Pregnancy And Lactation
Pregnancy

The diphtheria toxoid, tetanus toxoid, acellular pertussis vaccine, DTaP; inactivated poliovirus vaccine, IPV is not approved for use in individuals of childbearing age. Therefore, no data are available to assess vaccine-associated pregnancy risks.  According to the Advisory Committee on Immunization Practices (ACIP), administration of inactivated virus or bacterial vaccines to pregnant women has not resulted in adverse effects in the fetus. The ACIP recommends vaccination during pregnancy when the likelihood of disease exposure is high, potential infection would cause harm to mother or fetus, and when the vaccine is unlikely to cause harm.
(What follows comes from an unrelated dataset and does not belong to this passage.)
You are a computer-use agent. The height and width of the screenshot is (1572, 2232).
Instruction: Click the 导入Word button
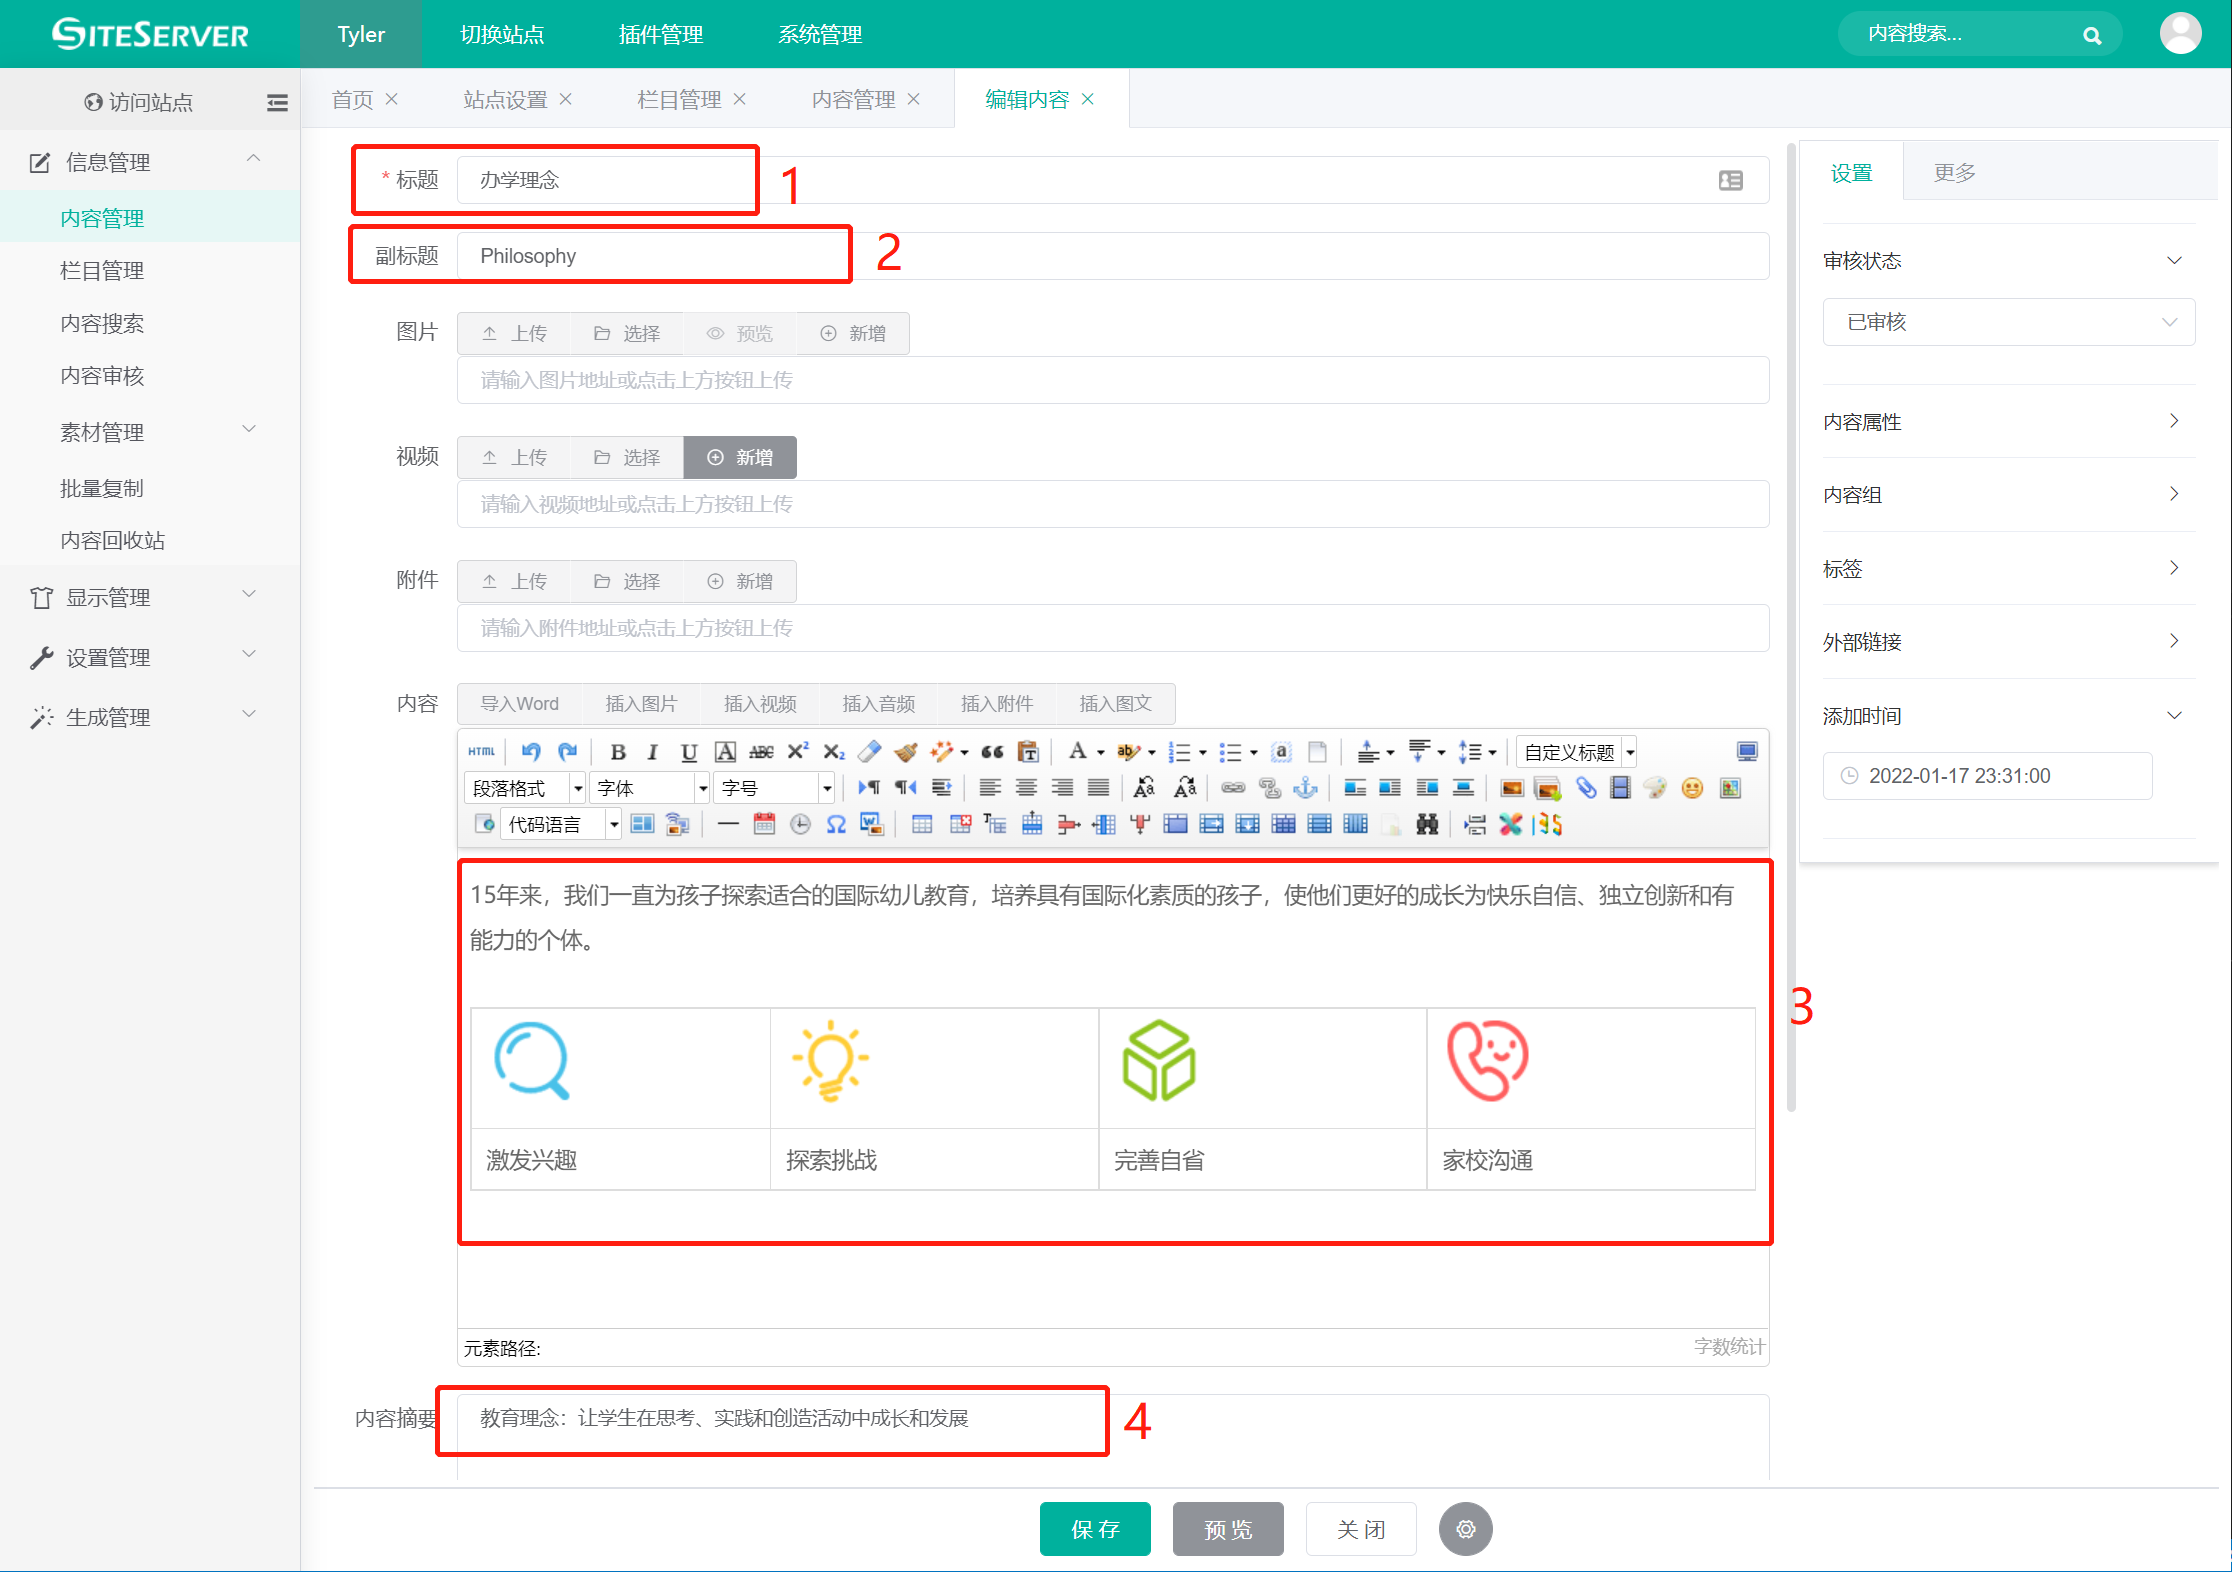pos(519,704)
The diphtheria toxoid, tetanus toxoid, acellular pertussis vaccine, DTaP; inactivated poliovirus vaccine, IPV is not approved for use in individuals of childbearing age. Therefore, no data are available on its use during breast-feeding to assess the impact of the vaccine on milk production, its presence in breast milk, or its effects on the breastfed infant.  According to the Advisory Committee on Immunization Practices, inactivated, recombinant, subunit, polysaccharide, conjugate vaccines and toxoids, such as Kinrix and Quadracel, pose no risk for nursing mothers or their infants. Additionally, breast-feeding does not adversely affect immunization; limited data suggest breast-feeding may enhance the immune response to certain vaccine antigens. While Kinrix and Quadracel are not approved for use during childbearing age, the individual vaccine components are and may be potential alternatives to consider during breast-feeding. Consider the benefits of breast-feeding, the risk of potential infant drug exposure, and the risk of an untreated or inadequately treated condition. If a breast-feeding infant experiences an adverse effect related to a maternally administered drug, health care providers are encouraged to report the adverse effect to the FDA.